The State of the Game

Haven’t seen you guys in a while, but lots going on!

The California Open was just announced and it’s taking place at the Parc 55 hotel in downtown San Francisco, on Dec 18-20. I’m also directing the next Berkeley tournament on November 1st – contact me (Cesar Del Solar) via Facebook or by emailing Scrabble TV Live if you want to play! I also just won the last San Jose tournament this past weekend, making it two in a row. Had to get very lucky and beat Jesse by almost 200 points to win the tournament; second place was only 30 spread points behind.

The World Scrabble Championship is taking place next week in Perth, Australia, starting on November 4th. A few of our good friends will be playing, and we’ll keep you up to date on the progress of the tournament.
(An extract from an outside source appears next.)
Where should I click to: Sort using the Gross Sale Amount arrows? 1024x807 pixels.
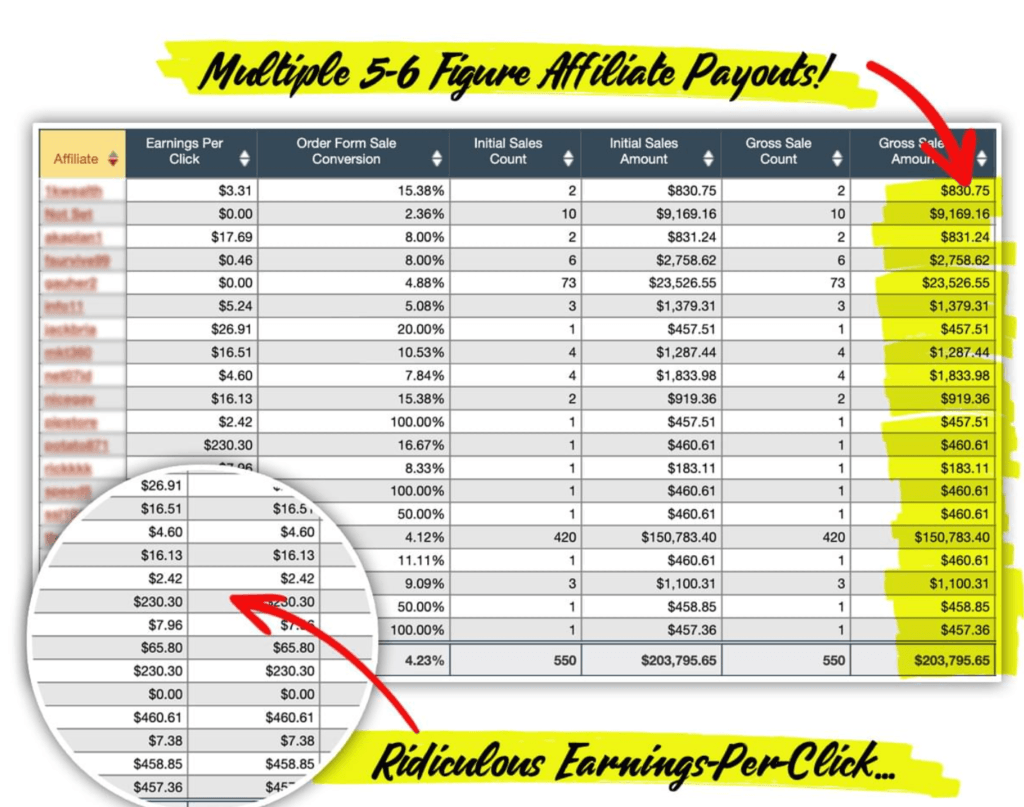[x=982, y=158]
Scrabble TV Live will also be at the New Orleans Crescent City Cup on MLK Weekend next year – January 16-18. Photos, reports, and more coming soon.

Finally, I will be giving a talk on Scrabble at Nerd Nite East Bay on Monday 11/30/2015 in downtown Oakland. Doors open at 7pm then lectures begin at 8. I’ll be the second speaker. This is a fun event in which three lecturers talk on a variety of nerdy topics, interspersed with drinks and food. A friend of mine from college is the organizer, and he asked me to talk about Scrabble. Anyone in the area is welcome to come check it out! It costs $10 and is 21+.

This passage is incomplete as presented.